Proper Yorkshire Pudding
Ingredients
- 140 g Plain flour
- 4 large Free-range eggs
- 200 ml Whole milk
- 1 pinch Fine salt
- 60 g Beef dripping about 1 tbsp per muffin hole
Instructions
- Sift the flour and salt into a bowl. Make a well in the centre, crack in the eggs, and whisk gently, drawing the flour in as you go.
- Once you have a smooth thick paste, add the milk a splash at a time, whisking until the batter is the consistency of single cream and lump-free.
- Cover and rest in the fridge for at least an hour. Overnight is better; the gluten relaxes and the puddings rise higher.
- Heat the oven to 230°C (210°C fan). Put a teaspoon of dripping in each well of a muffin tin and place it in the oven. Wait until the dripping is smoking. This is not negotiable.

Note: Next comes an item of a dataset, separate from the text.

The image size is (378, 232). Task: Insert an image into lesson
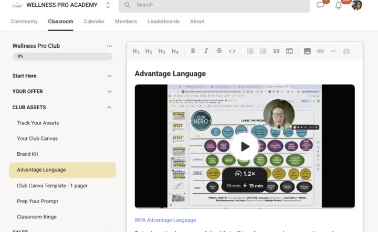coord(307,51)
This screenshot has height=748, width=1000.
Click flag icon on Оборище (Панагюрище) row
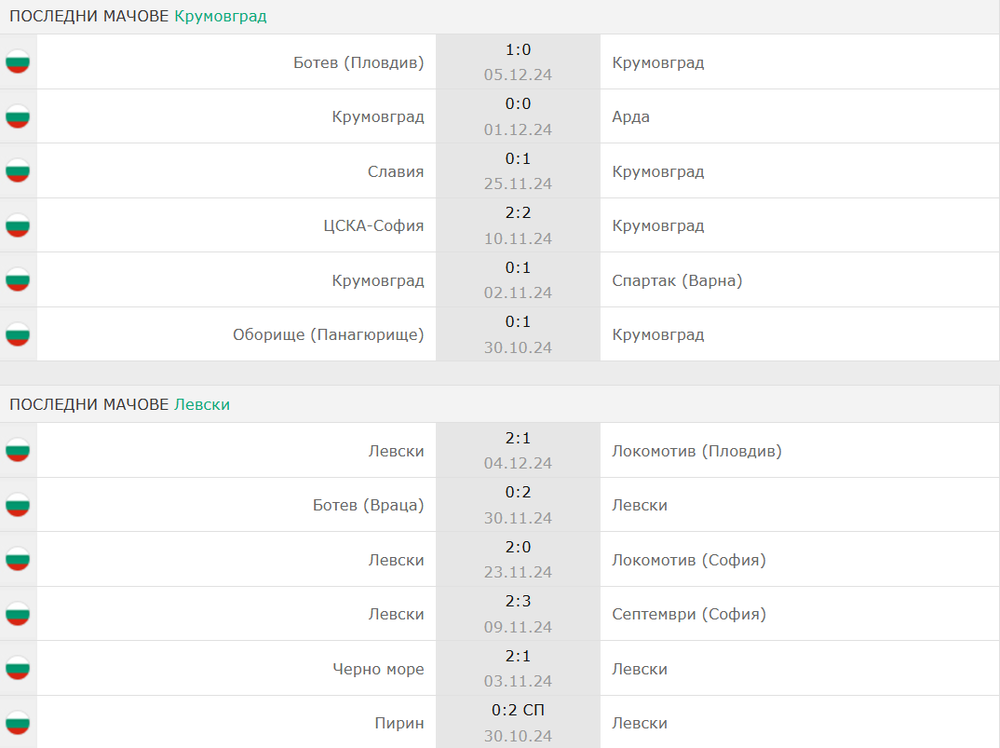(18, 334)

- Remove the tin carefully. Working fast, pour the batter into each well to about two-thirds full. It should hiss and bubble the moment it hits the fat.
- Return to the oven immediately and bake for 20 to 25 minutes. Do not open the door for the first 20 minutes.
- The puddings should rise like cathedrals, with crisp dark golden edges and a soft hollow centre. Serve straight from the oven.
Notes
The single most important step is the smoking-hot fat. If the dripping is not visibly smoking when the batter goes in, the puddings will not climb. Get that right, keep the oven door shut, and they rise every time.
This recipe is one of 33 in Bring Back the Dripping, a recipe book of Britain’s forgotten food, built on the animal fat we were told to fear. Get the full collection.
Get Bring Back the Dripping →More from the British table: Beef Dripping on Toast, a traditional Lancashire Hotpot. Or browse all our carnivore and traditional recipes.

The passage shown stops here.